Entries supplied section start

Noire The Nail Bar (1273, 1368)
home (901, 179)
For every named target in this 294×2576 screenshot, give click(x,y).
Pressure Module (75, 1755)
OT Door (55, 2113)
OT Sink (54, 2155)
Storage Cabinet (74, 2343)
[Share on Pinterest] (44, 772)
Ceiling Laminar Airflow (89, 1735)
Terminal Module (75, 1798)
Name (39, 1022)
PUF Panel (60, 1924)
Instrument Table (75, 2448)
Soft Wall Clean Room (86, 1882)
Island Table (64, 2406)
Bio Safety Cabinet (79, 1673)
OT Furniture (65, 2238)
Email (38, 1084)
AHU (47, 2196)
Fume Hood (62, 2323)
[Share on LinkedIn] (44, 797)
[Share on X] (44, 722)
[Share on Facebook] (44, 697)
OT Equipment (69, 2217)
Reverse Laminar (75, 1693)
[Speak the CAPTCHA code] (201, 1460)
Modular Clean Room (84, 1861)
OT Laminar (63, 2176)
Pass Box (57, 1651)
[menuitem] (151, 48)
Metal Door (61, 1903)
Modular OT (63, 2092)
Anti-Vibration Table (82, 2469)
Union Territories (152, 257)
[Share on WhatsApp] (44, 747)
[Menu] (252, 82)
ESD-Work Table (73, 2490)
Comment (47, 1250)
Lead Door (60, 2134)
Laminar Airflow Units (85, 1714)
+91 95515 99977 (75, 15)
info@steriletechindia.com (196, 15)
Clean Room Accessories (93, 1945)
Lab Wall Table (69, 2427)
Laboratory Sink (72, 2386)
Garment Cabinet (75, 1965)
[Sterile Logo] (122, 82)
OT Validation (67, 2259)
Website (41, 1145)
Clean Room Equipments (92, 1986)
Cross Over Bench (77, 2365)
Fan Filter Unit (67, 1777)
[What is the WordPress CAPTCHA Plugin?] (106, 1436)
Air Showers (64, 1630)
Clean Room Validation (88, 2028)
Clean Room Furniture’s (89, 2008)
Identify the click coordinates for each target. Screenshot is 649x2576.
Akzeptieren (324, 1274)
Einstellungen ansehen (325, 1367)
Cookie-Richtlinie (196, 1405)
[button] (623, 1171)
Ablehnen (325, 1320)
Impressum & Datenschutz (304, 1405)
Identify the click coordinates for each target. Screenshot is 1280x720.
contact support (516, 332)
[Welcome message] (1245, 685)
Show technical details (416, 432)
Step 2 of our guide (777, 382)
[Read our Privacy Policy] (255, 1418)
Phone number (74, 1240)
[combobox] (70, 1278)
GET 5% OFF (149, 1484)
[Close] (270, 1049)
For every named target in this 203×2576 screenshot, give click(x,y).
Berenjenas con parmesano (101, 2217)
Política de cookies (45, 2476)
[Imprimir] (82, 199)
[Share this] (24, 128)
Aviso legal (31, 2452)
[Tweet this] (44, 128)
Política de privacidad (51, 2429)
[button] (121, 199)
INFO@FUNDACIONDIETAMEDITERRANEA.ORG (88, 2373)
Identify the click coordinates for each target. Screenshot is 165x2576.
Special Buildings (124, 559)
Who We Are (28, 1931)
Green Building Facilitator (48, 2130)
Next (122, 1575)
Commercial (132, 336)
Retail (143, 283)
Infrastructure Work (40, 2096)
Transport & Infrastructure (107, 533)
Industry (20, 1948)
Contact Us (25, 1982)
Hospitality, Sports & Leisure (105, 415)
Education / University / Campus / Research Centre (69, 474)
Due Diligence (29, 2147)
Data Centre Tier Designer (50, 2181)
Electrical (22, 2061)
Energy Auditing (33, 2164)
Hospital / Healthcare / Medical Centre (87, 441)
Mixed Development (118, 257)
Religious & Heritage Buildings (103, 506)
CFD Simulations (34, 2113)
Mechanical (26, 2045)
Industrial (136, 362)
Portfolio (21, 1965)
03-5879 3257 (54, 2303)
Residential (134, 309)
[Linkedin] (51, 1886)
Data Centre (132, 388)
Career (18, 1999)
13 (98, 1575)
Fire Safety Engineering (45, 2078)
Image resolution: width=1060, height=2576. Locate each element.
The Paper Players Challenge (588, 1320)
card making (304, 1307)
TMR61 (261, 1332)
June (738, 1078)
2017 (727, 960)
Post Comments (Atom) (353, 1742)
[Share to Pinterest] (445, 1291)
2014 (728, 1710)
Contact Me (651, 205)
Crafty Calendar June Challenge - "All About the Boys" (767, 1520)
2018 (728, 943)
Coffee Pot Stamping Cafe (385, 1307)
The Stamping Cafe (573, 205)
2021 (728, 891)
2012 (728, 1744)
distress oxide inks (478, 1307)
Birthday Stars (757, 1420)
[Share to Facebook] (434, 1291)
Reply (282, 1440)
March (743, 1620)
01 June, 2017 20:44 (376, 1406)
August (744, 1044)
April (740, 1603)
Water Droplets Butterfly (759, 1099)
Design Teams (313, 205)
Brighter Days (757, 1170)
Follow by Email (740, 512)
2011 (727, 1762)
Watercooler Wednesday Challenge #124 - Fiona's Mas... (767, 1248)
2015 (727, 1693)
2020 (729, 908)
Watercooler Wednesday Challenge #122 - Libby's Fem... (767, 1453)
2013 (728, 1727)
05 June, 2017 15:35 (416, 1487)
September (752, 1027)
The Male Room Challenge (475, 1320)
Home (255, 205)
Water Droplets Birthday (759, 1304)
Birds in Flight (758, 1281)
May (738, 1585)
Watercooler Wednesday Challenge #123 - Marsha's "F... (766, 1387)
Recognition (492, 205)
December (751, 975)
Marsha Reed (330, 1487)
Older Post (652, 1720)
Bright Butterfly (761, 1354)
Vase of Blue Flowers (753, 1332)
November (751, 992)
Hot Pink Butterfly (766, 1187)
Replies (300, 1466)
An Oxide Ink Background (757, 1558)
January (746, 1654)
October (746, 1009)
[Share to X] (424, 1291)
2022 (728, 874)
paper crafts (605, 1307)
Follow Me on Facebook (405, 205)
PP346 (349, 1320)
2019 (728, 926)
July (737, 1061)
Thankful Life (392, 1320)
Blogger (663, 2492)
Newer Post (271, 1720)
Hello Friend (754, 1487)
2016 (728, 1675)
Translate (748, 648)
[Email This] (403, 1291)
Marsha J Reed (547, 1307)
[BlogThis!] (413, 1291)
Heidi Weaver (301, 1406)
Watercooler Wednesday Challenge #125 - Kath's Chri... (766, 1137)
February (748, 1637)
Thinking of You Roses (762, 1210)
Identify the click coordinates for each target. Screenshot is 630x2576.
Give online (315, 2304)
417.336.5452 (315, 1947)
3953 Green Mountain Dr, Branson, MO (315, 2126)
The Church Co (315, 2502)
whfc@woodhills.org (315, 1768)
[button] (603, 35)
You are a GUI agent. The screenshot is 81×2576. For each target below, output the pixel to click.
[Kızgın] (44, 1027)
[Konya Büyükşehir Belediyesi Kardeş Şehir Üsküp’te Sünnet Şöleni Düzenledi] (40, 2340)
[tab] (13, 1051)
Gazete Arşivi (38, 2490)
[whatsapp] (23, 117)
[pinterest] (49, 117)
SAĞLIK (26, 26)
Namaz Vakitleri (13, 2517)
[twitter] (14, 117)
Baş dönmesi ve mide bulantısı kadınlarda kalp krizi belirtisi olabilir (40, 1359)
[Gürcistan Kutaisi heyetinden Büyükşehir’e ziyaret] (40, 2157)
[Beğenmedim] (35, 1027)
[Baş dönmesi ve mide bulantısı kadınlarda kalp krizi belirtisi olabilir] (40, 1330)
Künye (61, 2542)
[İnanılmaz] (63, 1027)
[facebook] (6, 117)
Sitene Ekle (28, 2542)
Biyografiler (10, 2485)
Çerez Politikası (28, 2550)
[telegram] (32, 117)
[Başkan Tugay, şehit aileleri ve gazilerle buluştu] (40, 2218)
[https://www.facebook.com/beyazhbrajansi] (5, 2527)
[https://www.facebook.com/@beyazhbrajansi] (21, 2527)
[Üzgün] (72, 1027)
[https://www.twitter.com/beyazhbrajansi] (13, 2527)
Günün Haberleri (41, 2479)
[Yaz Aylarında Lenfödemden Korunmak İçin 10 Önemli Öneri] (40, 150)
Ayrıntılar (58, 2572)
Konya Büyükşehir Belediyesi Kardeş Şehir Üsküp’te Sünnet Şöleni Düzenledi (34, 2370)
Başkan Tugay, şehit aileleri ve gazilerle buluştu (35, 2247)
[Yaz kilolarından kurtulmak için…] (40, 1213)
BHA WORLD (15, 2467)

Entries supplied section end

> What you should do
In the records above, the line with "Commercial (132, 336)" marks the start and the line with "Due Diligence (29, 2147)" marks the end; copy that stretch exactly, both lines included, and nothing else.

> Exercise response
Commercial (132, 336)
Retail (143, 283)
Infrastructure Work (40, 2096)
Transport & Infrastructure (107, 533)
Industry (20, 1948)
Contact Us (25, 1982)
Hospitality, Sports & Leisure (105, 415)
Education / University / Campus / Research Centre (69, 474)
Due Diligence (29, 2147)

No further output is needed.